Extracted records:
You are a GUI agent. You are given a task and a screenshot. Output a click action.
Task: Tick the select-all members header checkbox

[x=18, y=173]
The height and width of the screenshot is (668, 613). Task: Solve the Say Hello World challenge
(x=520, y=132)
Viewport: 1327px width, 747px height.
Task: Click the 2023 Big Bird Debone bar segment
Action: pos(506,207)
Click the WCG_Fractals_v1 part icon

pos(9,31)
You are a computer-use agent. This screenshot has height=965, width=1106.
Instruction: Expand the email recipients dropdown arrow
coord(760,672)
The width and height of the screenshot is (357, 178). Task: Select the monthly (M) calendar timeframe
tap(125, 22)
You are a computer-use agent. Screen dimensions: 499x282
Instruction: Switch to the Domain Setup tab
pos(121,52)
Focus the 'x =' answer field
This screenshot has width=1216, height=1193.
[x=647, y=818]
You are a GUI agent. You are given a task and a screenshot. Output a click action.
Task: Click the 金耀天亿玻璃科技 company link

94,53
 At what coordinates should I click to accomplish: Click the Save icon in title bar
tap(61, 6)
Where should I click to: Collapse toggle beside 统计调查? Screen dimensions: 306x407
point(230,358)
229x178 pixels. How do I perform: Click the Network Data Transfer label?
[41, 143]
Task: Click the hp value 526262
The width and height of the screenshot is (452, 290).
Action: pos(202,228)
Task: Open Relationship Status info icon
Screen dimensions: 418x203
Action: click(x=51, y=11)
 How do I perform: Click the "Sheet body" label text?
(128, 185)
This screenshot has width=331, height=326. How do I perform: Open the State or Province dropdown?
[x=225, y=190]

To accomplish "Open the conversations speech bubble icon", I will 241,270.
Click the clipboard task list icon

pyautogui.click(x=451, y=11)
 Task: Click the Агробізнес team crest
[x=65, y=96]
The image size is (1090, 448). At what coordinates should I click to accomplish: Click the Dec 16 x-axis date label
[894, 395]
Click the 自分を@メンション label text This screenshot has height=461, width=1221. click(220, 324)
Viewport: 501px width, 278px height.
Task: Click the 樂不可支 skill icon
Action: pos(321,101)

> **Exercise prompt**: Provide a faithful, complete copy of the entries above.

> **Task solution**:
You are a GUI agent. You are given a task and a screenshot. Output a click action.
Task: Tick the select-all members header checkbox

[x=18, y=173]
The height and width of the screenshot is (668, 613). Task: Solve the Say Hello World challenge
(x=520, y=132)
Viewport: 1327px width, 747px height.
Task: Click the 2023 Big Bird Debone bar segment
Action: pos(506,207)
Click the WCG_Fractals_v1 part icon

pos(9,31)
You are a computer-use agent. This screenshot has height=965, width=1106.
Instruction: Expand the email recipients dropdown arrow
coord(760,672)
The width and height of the screenshot is (357, 178). Task: Select the monthly (M) calendar timeframe
tap(125, 22)
You are a computer-use agent. Screen dimensions: 499x282
Instruction: Switch to the Domain Setup tab
pos(121,52)
Focus the 'x =' answer field
This screenshot has width=1216, height=1193.
[x=647, y=818]
You are a GUI agent. You are given a task and a screenshot. Output a click action.
Task: Click the 金耀天亿玻璃科技 company link

94,53
 At what coordinates should I click to accomplish: Click the Save icon in title bar
tap(61, 6)
Where should I click to: Collapse toggle beside 统计调查? Screen dimensions: 306x407
point(230,358)
229x178 pixels. How do I perform: Click the Network Data Transfer label?
[41, 143]
Task: Click the hp value 526262
The width and height of the screenshot is (452, 290).
Action: pos(202,228)
Task: Open Relationship Status info icon
Screen dimensions: 418x203
Action: click(x=51, y=11)
 How do I perform: Click the "Sheet body" label text?
(128, 185)
This screenshot has width=331, height=326. How do I perform: Open the State or Province dropdown?
[x=225, y=190]

To accomplish "Open the conversations speech bubble icon", I will 241,270.
Click the clipboard task list icon

pyautogui.click(x=451, y=11)
 Task: Click the Агробізнес team crest
[x=65, y=96]
The image size is (1090, 448). At what coordinates should I click to accomplish: Click the Dec 16 x-axis date label
[894, 395]
Click the 自分を@メンション label text This screenshot has height=461, width=1221. click(220, 324)
Viewport: 501px width, 278px height.
Task: Click the 樂不可支 skill icon
Action: pos(321,101)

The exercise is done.